[Records supplied — start]

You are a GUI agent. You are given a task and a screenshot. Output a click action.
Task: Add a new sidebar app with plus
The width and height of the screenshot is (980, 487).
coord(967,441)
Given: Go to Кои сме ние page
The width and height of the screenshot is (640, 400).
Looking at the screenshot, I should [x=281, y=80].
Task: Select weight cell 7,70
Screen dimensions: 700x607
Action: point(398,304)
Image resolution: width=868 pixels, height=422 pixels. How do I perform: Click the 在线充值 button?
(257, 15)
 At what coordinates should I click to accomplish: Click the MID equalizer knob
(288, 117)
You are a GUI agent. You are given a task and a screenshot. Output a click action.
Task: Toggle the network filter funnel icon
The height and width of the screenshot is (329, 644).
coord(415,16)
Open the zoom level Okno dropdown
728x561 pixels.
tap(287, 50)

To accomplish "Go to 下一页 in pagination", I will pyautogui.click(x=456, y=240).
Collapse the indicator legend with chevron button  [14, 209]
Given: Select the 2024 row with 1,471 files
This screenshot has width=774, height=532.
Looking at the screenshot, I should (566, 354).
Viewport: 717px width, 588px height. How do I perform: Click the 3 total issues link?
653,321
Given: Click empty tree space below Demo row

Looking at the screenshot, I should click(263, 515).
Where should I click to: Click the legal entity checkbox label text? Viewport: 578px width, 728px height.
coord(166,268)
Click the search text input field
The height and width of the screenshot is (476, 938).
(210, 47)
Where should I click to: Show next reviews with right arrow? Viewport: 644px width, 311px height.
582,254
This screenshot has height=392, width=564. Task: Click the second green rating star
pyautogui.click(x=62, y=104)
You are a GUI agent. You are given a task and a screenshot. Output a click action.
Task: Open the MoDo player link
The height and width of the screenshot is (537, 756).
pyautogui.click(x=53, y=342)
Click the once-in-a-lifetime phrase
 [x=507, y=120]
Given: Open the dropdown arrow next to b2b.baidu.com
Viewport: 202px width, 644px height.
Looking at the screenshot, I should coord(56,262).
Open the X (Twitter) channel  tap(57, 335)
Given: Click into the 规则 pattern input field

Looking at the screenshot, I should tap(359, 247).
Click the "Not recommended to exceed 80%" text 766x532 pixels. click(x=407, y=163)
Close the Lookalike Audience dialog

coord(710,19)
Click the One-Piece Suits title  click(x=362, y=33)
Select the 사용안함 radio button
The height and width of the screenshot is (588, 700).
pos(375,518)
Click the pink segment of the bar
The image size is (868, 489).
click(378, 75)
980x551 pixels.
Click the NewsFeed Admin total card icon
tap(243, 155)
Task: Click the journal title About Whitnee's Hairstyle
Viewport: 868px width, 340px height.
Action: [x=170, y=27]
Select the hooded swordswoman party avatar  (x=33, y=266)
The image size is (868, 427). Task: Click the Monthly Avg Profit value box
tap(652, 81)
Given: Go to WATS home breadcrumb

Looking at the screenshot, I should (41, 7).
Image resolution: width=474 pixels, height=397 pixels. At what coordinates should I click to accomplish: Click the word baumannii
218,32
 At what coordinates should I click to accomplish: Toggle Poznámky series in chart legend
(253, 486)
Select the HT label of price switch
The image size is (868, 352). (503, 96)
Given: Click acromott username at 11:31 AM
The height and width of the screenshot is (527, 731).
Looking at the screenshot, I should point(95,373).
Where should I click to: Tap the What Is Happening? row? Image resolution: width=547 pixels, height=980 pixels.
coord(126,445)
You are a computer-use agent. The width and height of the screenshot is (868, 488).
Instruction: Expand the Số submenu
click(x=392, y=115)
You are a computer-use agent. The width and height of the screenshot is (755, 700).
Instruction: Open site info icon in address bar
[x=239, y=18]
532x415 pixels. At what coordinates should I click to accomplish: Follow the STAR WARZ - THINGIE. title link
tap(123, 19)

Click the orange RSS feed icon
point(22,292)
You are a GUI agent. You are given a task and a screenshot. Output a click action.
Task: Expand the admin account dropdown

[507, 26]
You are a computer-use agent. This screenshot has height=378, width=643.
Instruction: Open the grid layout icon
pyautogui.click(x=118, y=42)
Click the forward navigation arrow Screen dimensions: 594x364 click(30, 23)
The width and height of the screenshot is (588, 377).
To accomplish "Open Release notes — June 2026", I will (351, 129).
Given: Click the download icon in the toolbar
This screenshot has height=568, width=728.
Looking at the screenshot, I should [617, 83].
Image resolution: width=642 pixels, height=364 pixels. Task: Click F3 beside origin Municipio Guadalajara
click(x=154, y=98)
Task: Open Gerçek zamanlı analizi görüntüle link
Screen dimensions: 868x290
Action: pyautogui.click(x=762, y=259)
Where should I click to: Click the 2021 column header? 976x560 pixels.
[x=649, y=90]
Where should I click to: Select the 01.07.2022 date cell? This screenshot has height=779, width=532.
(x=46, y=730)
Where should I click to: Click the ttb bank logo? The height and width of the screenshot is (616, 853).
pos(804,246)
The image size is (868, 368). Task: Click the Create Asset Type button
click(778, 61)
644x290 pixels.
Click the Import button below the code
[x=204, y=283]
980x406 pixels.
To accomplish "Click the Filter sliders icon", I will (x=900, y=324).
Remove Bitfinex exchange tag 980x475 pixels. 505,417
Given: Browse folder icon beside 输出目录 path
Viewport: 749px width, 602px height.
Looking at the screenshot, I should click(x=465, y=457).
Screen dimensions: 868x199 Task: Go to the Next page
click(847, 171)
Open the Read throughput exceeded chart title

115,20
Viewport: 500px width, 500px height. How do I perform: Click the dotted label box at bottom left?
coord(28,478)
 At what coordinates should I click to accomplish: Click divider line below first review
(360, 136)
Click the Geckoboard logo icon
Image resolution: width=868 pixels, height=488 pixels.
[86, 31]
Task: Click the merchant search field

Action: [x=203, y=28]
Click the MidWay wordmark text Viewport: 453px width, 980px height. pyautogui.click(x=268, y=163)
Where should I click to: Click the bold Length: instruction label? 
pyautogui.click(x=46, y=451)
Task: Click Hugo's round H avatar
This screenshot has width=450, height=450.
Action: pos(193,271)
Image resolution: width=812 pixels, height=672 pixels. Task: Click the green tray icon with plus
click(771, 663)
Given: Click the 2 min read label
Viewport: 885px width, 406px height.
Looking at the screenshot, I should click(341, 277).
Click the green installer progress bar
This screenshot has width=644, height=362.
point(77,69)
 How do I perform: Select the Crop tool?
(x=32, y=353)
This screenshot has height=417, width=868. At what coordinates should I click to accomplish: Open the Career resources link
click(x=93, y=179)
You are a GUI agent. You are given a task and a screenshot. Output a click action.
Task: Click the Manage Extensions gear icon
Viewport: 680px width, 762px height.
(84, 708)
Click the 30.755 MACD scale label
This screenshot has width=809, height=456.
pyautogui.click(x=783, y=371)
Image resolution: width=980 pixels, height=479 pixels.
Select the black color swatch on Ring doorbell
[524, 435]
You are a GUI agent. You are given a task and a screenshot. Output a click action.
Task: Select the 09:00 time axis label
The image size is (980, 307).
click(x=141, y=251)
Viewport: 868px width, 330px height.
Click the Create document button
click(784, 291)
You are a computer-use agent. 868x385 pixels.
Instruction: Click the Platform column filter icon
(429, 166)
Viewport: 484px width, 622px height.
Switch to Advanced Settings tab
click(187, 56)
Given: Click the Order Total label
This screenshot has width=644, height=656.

[Records supplied — finish]

● Exercise goal: In the entries above, one line contains "The image size is (868, 368)." and another contains "Given: Browse folder icon beside 输出目录 path". Reproduce exactly those two lines and the lines between them, nothing else.

● Output:
The image size is (868, 368). Task: Click the Create Asset Type button
click(778, 61)
644x290 pixels.
Click the Import button below the code
[x=204, y=283]
980x406 pixels.
To accomplish "Click the Filter sliders icon", I will (x=900, y=324).
Remove Bitfinex exchange tag 980x475 pixels. 505,417
Given: Browse folder icon beside 输出目录 path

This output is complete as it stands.